Calcutta: Tapan Jana is worried. The idol-maker from East Midnapore usually has orders for five Durga pujas in Kerala. But with his train getting cancelled last Tuesday and no tickets available this Tuesday, his visit is getting pushed back.
Nor has Jana been able to contact one of his clients in Kozhikode where college students hold a puja. "That area, I hear, is badly hit. My calls to them are not going through. I hope the boys are safe," he said.
China Pal of Kumartuli is keeping an eye on the news. Her boys went to Kochi on July 29 and made the clay structure for a puja by the Bengali employees of a construction company. "They came back in the nick of time." But now they need to go back to finish the idol. "As time is running short, the organisers have sent us flight tickets. But the pictures on TV have left me scared."
Though the festival is two months away, the flood is sure to take the sheen off this year's Durga puja in Kerala, what with resources running dry and cost of raw materials spiralling.
"The Pujas are the last thing on our minds," said Kaberi Sarkar, a resident of Aluva, in Ernakulam district, who is now on a train back home. When the water had started rising on August 15 evening, her family had remained in their two-storeyed house. "When I called them next morning from Calcutta, my daughter was weeping that water was already chest-high on the ground floor. They were planning to move upstairs. But I told them to carry just the TV and the oven up, collect important documents and leave right away. They could not even lock the door," said Kaberi.

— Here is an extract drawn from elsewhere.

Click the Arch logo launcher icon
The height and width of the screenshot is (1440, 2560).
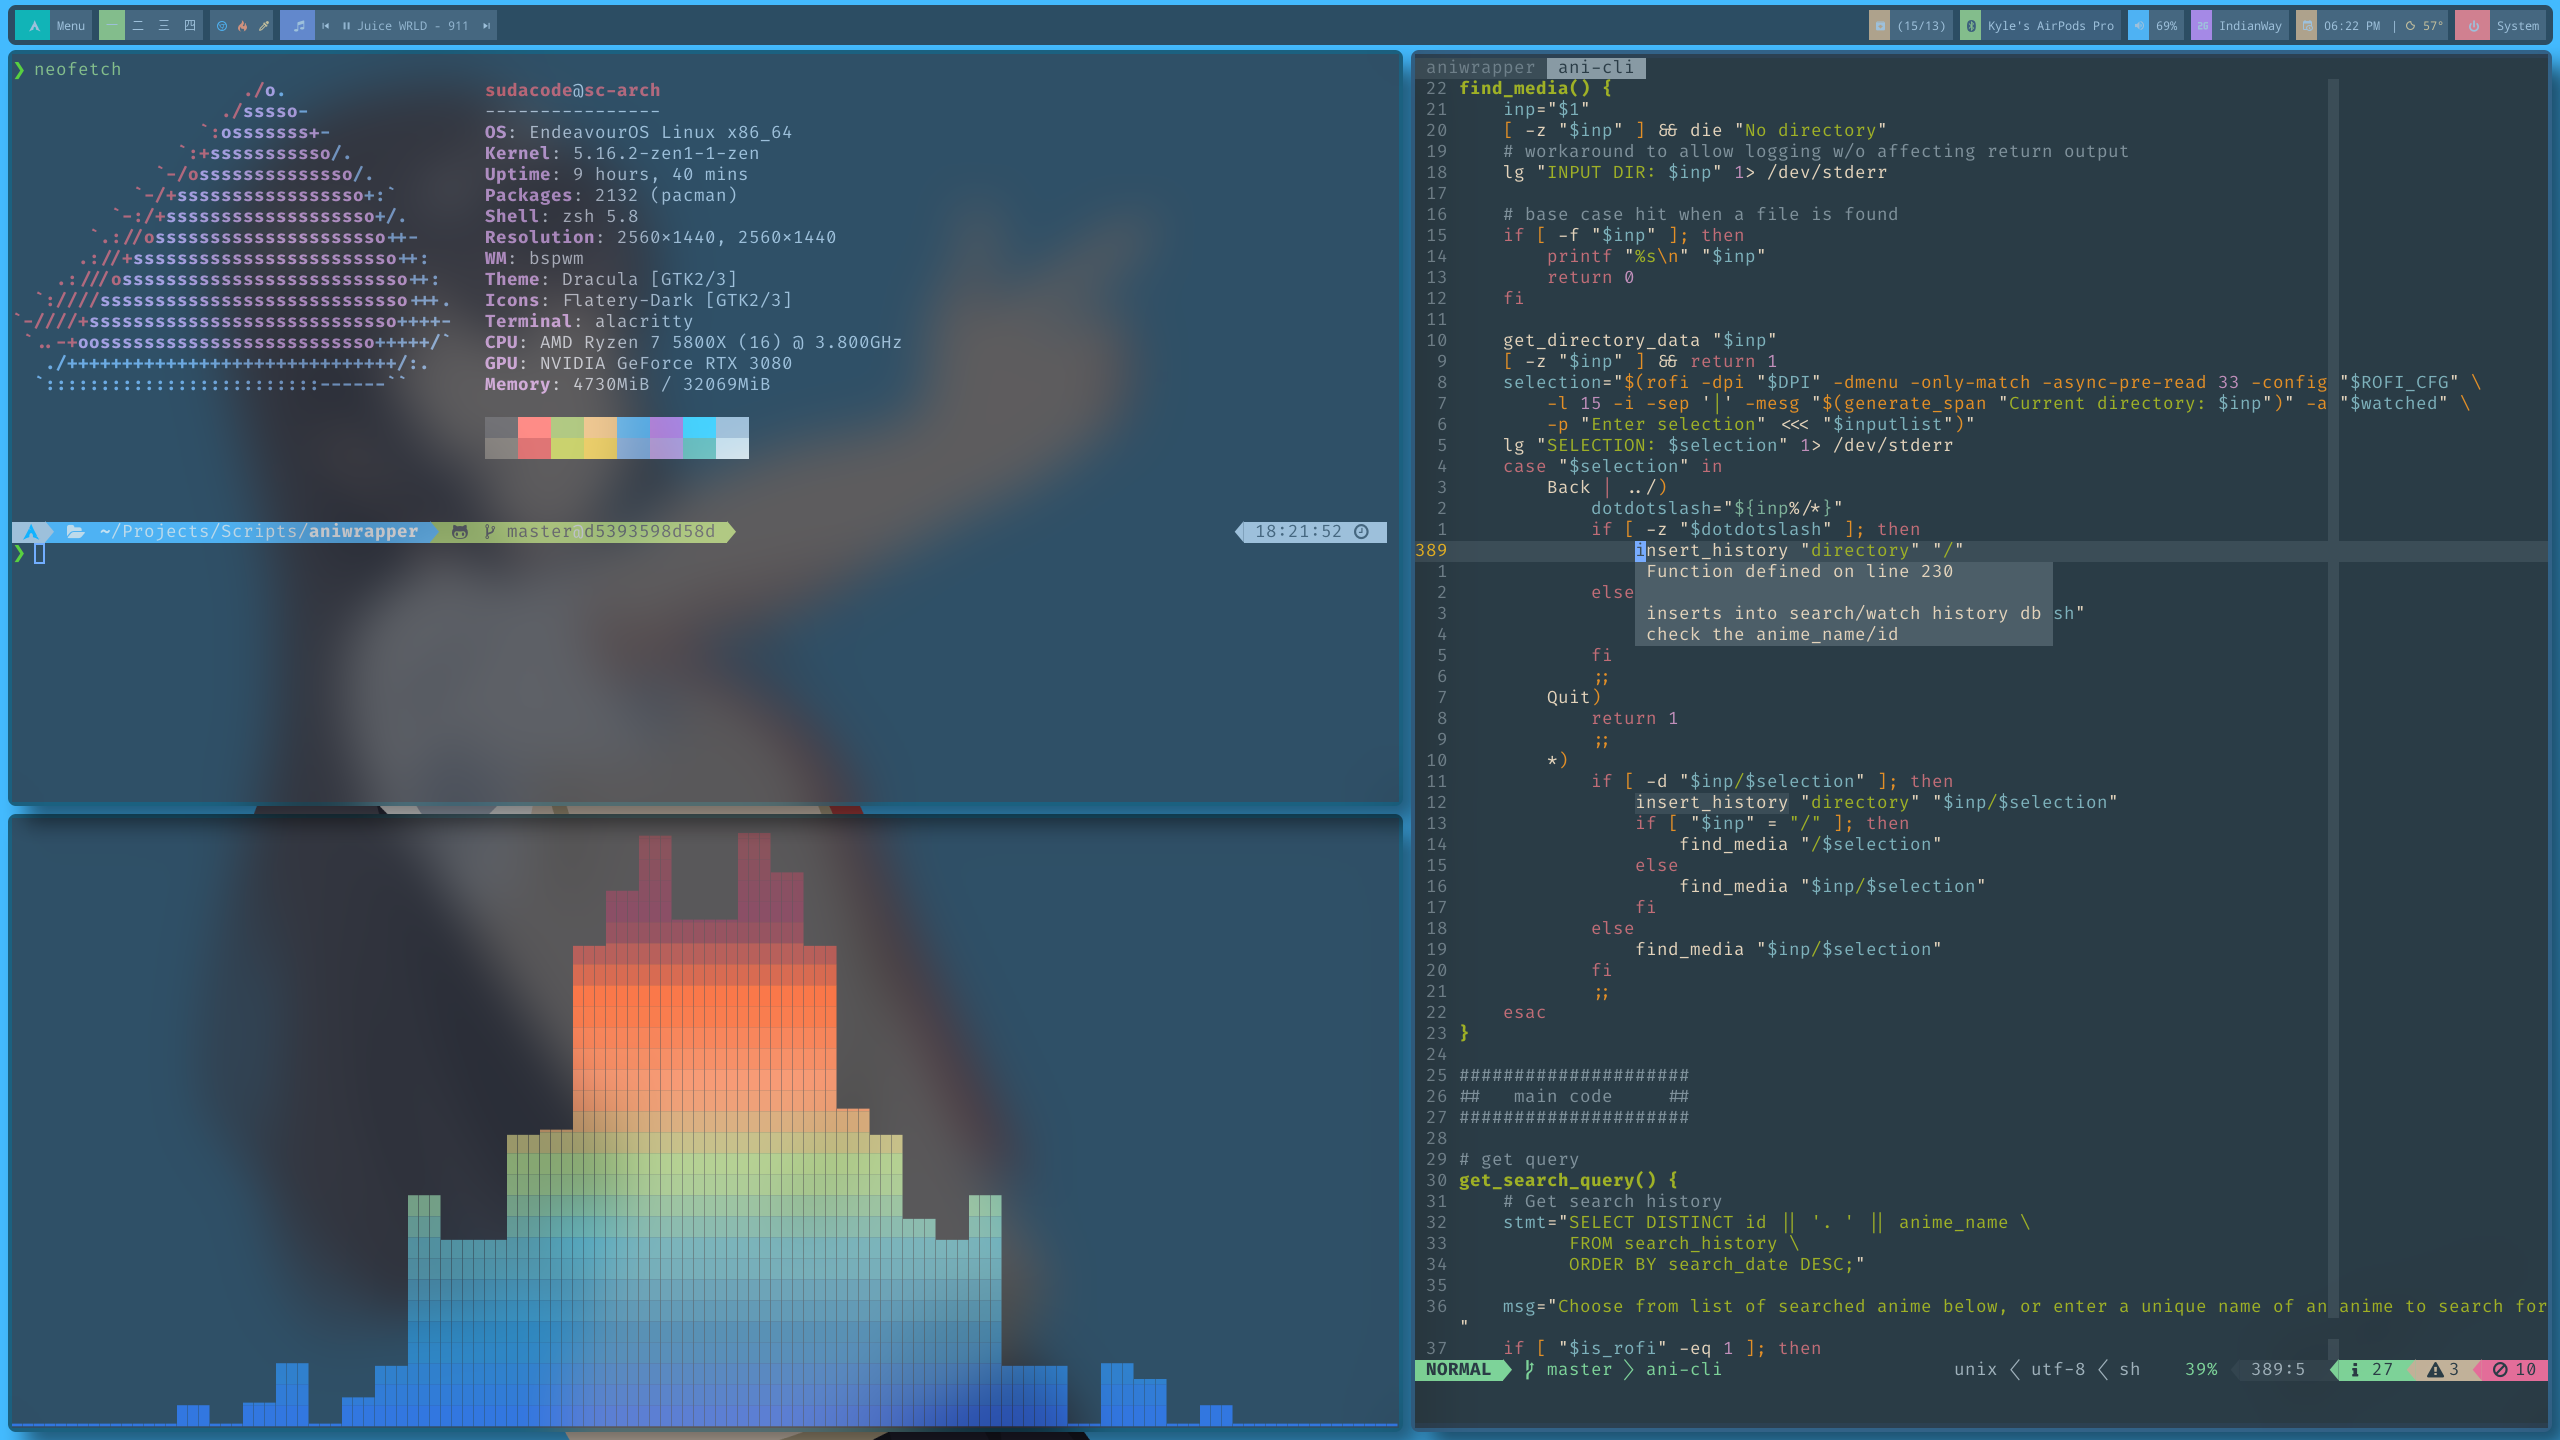pyautogui.click(x=33, y=26)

The family has taken shelter in a relief camp and Saturday was the first time they could go back for a look. "All the furniture is ruined. The floors are covered in such odorous muck that we cannot go home till it is cleaned. Labour is available, mostly Bengalis, but they will not charge a penny less than Rs 2,000 per day plus meals."
The puja, organised by Kerala Banga Samskriti Sangha, of which Kaberi is a member, is held in Kadavanthra, an area that escaped inundation. It is the oldest puja of Kochi. But president Abhinaba Das is worried about getting sponsors. "All corporate budgets are being spent for flood relief. We too used our Onam celebration fund to buy relief materials."
"Even raw materials required for idol-making, like straw, are scarce. So we have asked our idol-maker from Bengal to push back his visit by a couple of weeks," said his wife Alpona.
The state capital Thiruvananthapuram largely escaped the deluge. " Ebar pujo nomo nomo korey korte hobe. (The puja will be down to bare essentials)," sighed Suparna Sengupta, president of Trivandrum Bengalee Association. The daily community lunch is likely to be scrapped. Cultural programmes will be curtailed. "Where will we get funds from? Even clay for the idol is costlier than rice."